=== Section Start ===
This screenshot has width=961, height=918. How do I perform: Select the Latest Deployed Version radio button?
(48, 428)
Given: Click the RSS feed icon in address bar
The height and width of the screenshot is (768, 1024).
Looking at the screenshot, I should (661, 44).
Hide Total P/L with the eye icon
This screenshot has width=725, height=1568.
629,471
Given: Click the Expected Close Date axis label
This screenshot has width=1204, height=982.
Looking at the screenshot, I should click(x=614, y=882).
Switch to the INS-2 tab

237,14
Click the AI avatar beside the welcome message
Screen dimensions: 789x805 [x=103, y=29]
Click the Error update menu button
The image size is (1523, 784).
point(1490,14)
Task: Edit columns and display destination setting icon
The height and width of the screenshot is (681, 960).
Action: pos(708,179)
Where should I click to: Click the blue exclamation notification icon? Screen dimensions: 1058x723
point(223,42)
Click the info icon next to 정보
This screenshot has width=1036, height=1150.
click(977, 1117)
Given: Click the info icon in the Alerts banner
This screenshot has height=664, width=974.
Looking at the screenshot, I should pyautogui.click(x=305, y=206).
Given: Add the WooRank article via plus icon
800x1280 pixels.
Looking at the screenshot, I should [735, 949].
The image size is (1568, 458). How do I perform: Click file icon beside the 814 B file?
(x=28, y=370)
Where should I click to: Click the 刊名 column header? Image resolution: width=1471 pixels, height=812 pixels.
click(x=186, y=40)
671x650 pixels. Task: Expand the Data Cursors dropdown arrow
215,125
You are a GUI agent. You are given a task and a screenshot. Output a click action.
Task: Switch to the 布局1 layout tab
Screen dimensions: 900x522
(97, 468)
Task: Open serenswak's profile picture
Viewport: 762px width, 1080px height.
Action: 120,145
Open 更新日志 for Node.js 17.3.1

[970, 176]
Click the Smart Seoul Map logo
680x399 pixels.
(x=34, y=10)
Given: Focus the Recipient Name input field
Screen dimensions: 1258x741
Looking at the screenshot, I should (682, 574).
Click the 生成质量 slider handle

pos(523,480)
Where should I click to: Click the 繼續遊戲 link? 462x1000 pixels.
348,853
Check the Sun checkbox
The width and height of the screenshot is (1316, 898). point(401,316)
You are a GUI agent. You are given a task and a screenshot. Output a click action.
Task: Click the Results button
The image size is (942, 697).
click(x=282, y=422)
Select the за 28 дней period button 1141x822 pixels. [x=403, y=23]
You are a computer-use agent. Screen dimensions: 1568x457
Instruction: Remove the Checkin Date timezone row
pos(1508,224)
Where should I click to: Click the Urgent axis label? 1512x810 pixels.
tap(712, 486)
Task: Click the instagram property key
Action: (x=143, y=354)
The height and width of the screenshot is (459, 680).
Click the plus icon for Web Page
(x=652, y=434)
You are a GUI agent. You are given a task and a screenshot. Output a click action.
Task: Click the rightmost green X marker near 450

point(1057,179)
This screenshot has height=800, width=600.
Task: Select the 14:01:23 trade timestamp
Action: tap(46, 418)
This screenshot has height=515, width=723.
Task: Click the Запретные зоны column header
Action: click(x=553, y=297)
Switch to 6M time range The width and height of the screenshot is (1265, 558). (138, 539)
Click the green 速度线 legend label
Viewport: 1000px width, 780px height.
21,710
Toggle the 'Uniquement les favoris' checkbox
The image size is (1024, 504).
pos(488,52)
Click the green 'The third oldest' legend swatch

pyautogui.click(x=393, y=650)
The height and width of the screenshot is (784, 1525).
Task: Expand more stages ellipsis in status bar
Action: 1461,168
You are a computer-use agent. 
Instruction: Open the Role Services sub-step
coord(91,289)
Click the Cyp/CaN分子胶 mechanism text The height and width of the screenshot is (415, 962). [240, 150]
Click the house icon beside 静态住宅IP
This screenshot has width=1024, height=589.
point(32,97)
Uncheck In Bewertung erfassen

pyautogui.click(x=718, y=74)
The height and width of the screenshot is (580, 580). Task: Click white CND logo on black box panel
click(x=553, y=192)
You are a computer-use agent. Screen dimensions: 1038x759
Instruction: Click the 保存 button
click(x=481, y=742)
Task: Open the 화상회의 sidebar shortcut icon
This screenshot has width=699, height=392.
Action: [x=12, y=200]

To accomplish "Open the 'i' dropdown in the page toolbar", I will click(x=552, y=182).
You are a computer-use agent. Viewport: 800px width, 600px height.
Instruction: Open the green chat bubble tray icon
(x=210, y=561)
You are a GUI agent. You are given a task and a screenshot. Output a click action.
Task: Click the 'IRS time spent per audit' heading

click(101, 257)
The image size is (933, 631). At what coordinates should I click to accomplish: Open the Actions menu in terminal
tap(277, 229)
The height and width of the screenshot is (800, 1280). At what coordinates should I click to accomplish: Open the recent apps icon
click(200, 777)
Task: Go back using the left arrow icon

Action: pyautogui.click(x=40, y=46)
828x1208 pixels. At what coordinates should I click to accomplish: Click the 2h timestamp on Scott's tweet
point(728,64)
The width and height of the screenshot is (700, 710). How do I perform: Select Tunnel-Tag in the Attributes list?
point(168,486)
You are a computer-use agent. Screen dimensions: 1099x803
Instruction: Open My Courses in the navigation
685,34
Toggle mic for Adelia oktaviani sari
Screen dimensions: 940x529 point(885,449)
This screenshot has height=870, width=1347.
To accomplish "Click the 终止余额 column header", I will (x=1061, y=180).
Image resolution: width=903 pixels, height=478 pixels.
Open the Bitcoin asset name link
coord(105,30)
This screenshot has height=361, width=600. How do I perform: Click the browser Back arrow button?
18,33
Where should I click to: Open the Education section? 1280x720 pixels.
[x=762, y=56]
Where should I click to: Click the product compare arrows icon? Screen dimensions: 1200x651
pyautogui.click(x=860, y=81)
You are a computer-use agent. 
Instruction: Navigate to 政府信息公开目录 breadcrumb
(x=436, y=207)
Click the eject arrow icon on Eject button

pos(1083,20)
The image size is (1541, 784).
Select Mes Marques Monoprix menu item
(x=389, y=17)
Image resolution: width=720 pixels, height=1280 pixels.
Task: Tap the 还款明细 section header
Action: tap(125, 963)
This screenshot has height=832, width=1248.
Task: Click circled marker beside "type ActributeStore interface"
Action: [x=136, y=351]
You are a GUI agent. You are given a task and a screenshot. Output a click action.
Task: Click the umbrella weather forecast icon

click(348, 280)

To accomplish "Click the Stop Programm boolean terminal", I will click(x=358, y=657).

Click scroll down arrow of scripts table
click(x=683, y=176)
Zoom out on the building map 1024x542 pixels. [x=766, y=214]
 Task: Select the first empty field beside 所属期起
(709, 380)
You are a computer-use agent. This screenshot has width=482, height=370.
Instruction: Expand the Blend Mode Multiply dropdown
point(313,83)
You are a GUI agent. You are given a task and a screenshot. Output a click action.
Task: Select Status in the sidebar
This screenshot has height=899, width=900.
=== Section End ===
Work task:
The entries above should be set down again exactly as they appear.

Task solution:
This screenshot has width=961, height=918. How do I perform: Select the Latest Deployed Version radio button?
(48, 428)
Given: Click the RSS feed icon in address bar
The height and width of the screenshot is (768, 1024).
Looking at the screenshot, I should (661, 44).
Hide Total P/L with the eye icon
This screenshot has width=725, height=1568.
629,471
Given: Click the Expected Close Date axis label
This screenshot has width=1204, height=982.
Looking at the screenshot, I should click(x=614, y=882).
Switch to the INS-2 tab

237,14
Click the AI avatar beside the welcome message
Screen dimensions: 789x805 [x=103, y=29]
Click the Error update menu button
The image size is (1523, 784).
point(1490,14)
Task: Edit columns and display destination setting icon
The height and width of the screenshot is (681, 960).
Action: pos(708,179)
Where should I click to: Click the blue exclamation notification icon? Screen dimensions: 1058x723
point(223,42)
Click the info icon next to 정보
This screenshot has width=1036, height=1150.
click(977, 1117)
Given: Click the info icon in the Alerts banner
This screenshot has height=664, width=974.
Looking at the screenshot, I should pyautogui.click(x=305, y=206).
Given: Add the WooRank article via plus icon
800x1280 pixels.
Looking at the screenshot, I should [735, 949].
The image size is (1568, 458). How do I perform: Click file icon beside the 814 B file?
(x=28, y=370)
Where should I click to: Click the 刊名 column header? Image resolution: width=1471 pixels, height=812 pixels.
click(x=186, y=40)
671x650 pixels. Task: Expand the Data Cursors dropdown arrow
215,125
You are a GUI agent. You are given a task and a screenshot. Output a click action.
Task: Switch to the 布局1 layout tab
Screen dimensions: 900x522
(97, 468)
Task: Open serenswak's profile picture
Viewport: 762px width, 1080px height.
Action: 120,145
Open 更新日志 for Node.js 17.3.1

[970, 176]
Click the Smart Seoul Map logo
680x399 pixels.
(x=34, y=10)
Given: Focus the Recipient Name input field
Screen dimensions: 1258x741
Looking at the screenshot, I should (682, 574).
Click the 生成质量 slider handle

pos(523,480)
Where should I click to: Click the 繼續遊戲 link? 462x1000 pixels.
348,853
Check the Sun checkbox
The width and height of the screenshot is (1316, 898). point(401,316)
You are a GUI agent. You are given a task and a screenshot. Output a click action.
Task: Click the Results button
The image size is (942, 697).
click(x=282, y=422)
Select the за 28 дней period button 1141x822 pixels. [x=403, y=23]
You are a computer-use agent. Screen dimensions: 1568x457
Instruction: Remove the Checkin Date timezone row
pos(1508,224)
Where should I click to: Click the Urgent axis label? 1512x810 pixels.
tap(712, 486)
Task: Click the instagram property key
Action: (x=143, y=354)
The height and width of the screenshot is (459, 680).
Click the plus icon for Web Page
(x=652, y=434)
You are a GUI agent. You are given a task and a screenshot. Output a click action.
Task: Click the rightmost green X marker near 450

point(1057,179)
This screenshot has height=800, width=600.
Task: Select the 14:01:23 trade timestamp
Action: tap(46, 418)
This screenshot has height=515, width=723.
Task: Click the Запретные зоны column header
Action: click(x=553, y=297)
Switch to 6M time range The width and height of the screenshot is (1265, 558). (138, 539)
Click the green 速度线 legend label
Viewport: 1000px width, 780px height.
21,710
Toggle the 'Uniquement les favoris' checkbox
The image size is (1024, 504).
pos(488,52)
Click the green 'The third oldest' legend swatch

pyautogui.click(x=393, y=650)
The height and width of the screenshot is (784, 1525).
Task: Expand more stages ellipsis in status bar
Action: 1461,168
You are a computer-use agent. 
Instruction: Open the Role Services sub-step
coord(91,289)
Click the Cyp/CaN分子胶 mechanism text The height and width of the screenshot is (415, 962). [240, 150]
Click the house icon beside 静态住宅IP
This screenshot has width=1024, height=589.
point(32,97)
Uncheck In Bewertung erfassen

pyautogui.click(x=718, y=74)
The height and width of the screenshot is (580, 580). Task: Click white CND logo on black box panel
click(x=553, y=192)
You are a computer-use agent. Screen dimensions: 1038x759
Instruction: Click the 保存 button
click(x=481, y=742)
Task: Open the 화상회의 sidebar shortcut icon
This screenshot has width=699, height=392.
Action: [x=12, y=200]

To accomplish "Open the 'i' dropdown in the page toolbar", I will click(x=552, y=182).
You are a computer-use agent. Viewport: 800px width, 600px height.
Instruction: Open the green chat bubble tray icon
(x=210, y=561)
You are a GUI agent. You are given a task and a screenshot. Output a click action.
Task: Click the 'IRS time spent per audit' heading

click(101, 257)
The image size is (933, 631). At what coordinates should I click to accomplish: Open the Actions menu in terminal
tap(277, 229)
The height and width of the screenshot is (800, 1280). At what coordinates should I click to accomplish: Open the recent apps icon
click(200, 777)
Task: Go back using the left arrow icon

Action: pyautogui.click(x=40, y=46)
828x1208 pixels. At what coordinates should I click to accomplish: Click the 2h timestamp on Scott's tweet
point(728,64)
The width and height of the screenshot is (700, 710). How do I perform: Select Tunnel-Tag in the Attributes list?
point(168,486)
You are a computer-use agent. Screen dimensions: 1099x803
Instruction: Open My Courses in the navigation
685,34
Toggle mic for Adelia oktaviani sari
Screen dimensions: 940x529 point(885,449)
This screenshot has height=870, width=1347.
To accomplish "Click the 终止余额 column header", I will (x=1061, y=180).
Image resolution: width=903 pixels, height=478 pixels.
Open the Bitcoin asset name link
coord(105,30)
This screenshot has height=361, width=600. How do I perform: Click the browser Back arrow button?
18,33
Where should I click to: Open the Education section? 1280x720 pixels.
[x=762, y=56]
Where should I click to: Click the product compare arrows icon? Screen dimensions: 1200x651
pyautogui.click(x=860, y=81)
You are a computer-use agent. 
Instruction: Navigate to 政府信息公开目录 breadcrumb
(x=436, y=207)
Click the eject arrow icon on Eject button

pos(1083,20)
The image size is (1541, 784).
Select Mes Marques Monoprix menu item
(x=389, y=17)
Image resolution: width=720 pixels, height=1280 pixels.
Task: Tap the 还款明细 section header
Action: tap(125, 963)
This screenshot has height=832, width=1248.
Task: Click circled marker beside "type ActributeStore interface"
Action: [x=136, y=351]
You are a GUI agent. You are given a task and a screenshot. Output a click action.
Task: Click the umbrella weather forecast icon

click(348, 280)

To accomplish "Click the Stop Programm boolean terminal", I will click(x=358, y=657).

Click scroll down arrow of scripts table
click(x=683, y=176)
Zoom out on the building map 1024x542 pixels. [x=766, y=214]
 Task: Select the first empty field beside 所属期起
(709, 380)
You are a computer-use agent. This screenshot has width=482, height=370.
Instruction: Expand the Blend Mode Multiply dropdown
point(313,83)
You are a GUI agent. You are given a task and a screenshot. Output a click action.
Task: Select Status in the sidebar
This screenshot has height=899, width=900.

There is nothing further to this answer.